Opportunities for new products exist all around us, in every market, even mature markets. This is because what is possible is always changing. New technologies are constantly emerging, new people with new talents join your company, and competitors come and go. The product manager must be able to quickly evaluate opportunities to decide which are promising and which are not, and for the ones that look appealing, which ones should be pursued, which are best left for others, and which ideas are not yet ready for productization.
In many companies, it just comes down from above that we really need to do this product. In other companies, the marketing organization determines what products are needed.
In either case, too often the process of deciding whether or not to build a product is left to intuition (or worse, a large customer will offer to fund a “special” and this becomes the basis for a product effort).
Typically someone on the business side or in marketing will create some form of a Market Requirements Document (MRD) that is intended to describe the problem to be solved, and usually includes a business justification as well. The purpose of the MRD is to describe the opportunity, not the solution. At least that’s the theory. In practice, many companies don’t really do MRD’s, or if they do, they’re essentially product specs that are called MRD’s. When true MRD’s are done, they suffer many of the same problems as PRD’s – they take too long to write, they aren’t read, and they often don’t answer the key questions they need to.
The result is that many product managers ignore the MRD. But the problem with not doing anything and just jumping right into the product is that it is generally a good idea to look before you leap. The challenge is to do this in a quick, lightweight, yet effective manner.
I consider this “Product Opportunity Assessment,” as I prefer to call it, an extremely important responsibility of the product manager. The purpose of a good product opportunity assessment is either to a) prevent the company from wasting time and money on poor opportunities; or b) for those that are good opportunities, to understand what will be required to succeed.
Fortunately, it’s really not that hard to do a useful product opportunity assessment. I ask product managers to answer ten fundamental questions:
1. Exactly what problem will this solve? (value proposition)
2. For whom do we solve that problem? (target market)
3. How big is the opportunity? (market size)
4. What alternatives are out there? (competitive landscape)
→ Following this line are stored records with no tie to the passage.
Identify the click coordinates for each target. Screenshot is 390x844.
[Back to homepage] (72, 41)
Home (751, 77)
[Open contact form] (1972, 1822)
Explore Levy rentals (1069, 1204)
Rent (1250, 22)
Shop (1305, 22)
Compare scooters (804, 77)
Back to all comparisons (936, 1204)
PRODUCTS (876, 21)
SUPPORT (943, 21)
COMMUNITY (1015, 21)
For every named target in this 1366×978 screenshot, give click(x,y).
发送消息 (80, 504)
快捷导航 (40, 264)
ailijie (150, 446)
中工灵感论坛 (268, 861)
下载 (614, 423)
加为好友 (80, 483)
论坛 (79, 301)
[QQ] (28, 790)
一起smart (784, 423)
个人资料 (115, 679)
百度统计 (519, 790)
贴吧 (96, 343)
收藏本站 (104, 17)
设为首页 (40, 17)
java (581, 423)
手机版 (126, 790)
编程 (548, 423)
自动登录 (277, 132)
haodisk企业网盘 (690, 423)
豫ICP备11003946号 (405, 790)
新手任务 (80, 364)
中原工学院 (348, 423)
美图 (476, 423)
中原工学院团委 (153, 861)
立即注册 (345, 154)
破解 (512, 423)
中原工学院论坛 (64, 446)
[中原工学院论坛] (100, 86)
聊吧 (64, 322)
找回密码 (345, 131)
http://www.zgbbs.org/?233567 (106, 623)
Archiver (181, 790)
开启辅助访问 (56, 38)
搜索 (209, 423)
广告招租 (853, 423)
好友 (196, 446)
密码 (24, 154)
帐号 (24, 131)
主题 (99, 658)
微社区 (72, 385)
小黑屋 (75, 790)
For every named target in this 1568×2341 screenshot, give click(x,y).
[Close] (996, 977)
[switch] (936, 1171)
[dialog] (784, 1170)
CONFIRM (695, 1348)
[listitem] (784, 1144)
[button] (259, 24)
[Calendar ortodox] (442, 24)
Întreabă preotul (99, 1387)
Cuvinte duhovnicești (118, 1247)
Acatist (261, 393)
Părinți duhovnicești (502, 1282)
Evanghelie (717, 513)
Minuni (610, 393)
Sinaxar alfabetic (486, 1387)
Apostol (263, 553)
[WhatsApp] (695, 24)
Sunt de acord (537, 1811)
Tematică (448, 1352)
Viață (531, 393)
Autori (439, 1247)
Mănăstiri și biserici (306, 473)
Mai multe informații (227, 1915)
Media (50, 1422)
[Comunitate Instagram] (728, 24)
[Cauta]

5. Why are we best suited to pursue this? (our differentiator)
6. Why now? (market window)
7. How will we get this product to market? (go-to-market strategy)
8. How will we measure success/make money from this product? (metrics/revenue strategy)
9. What factors are critical to success? (solution requirements)
10. Given the above, what’s the recommendation? (go or no-go)
The hardest question to answer is usually the first, which surprises people because it sounds like the easiest. But ask most product managers what problem their product is intended to solve, and you usually get a rambling list of features and capabilities, rather than the a crisp, clear and compelling statement of exactly the problem that’s solved.
Another difficult problem can be in assessing the size of the opportunity. You can get thoughts on this from industry analysts, trade associations, your finance staff, and from your own bottom up calculations. This is a topic in itself, but for now just remember to be conservative and realize that not every opportunity needs to be a billion dollar market.
The “go-to-market” strategy is especially important as that describes how this product would be sold, which can have very significant impact on the product requirements.
The solution requirements refer to any special needs or requirements that were identified during the investigation. Again, we’re not describing the product here but rather making clear any dependencies or constraints. For example, if this is a product that will be sold through system integrators, then these types of partners have requirements around extensibility of the products they deliver. Similarly, there may be branding or partnership requirements.
A product organization is all about pursuing good opportunities and providing great product solutions. Opportunities for new products are everywhere, and it is important that the product manager be able to effectively evaluate new opportunities and identify those that have the most potential for the company. It is just as important that bad product ideas get identified at this stage, before significant time and cost is lost chasing them. Choosing the right set of products to pursue is among the most important decisions a company will make.
It is important that the results of the product opportunity assessment be presented and discussed with senior management, and that the company make a clear go or no-go decision on whether to pursue a product to meet this opportunity. If you do decide to proceed, you will be much better informed as to what you are getting yourself into and what it will take to succeed.
So what do you do if the CEO tells you that this is what we’re doing, so just get to work on the product? First, realize that there are sometimes strategic reasons for doing a product, so you might need to pursue a product even when it’s unlikely to succeed in the market. That said, I have found that doing this lightweight, quick product opportunity assessment is still valuable in that I become much better informed about what this product involves. It is possible that what you learn will change your CEO’s opinion, but more likely it is a good opportunity, and your CEO was right to want to pursue it, but at least now you know what you’re up against if you are to succeed.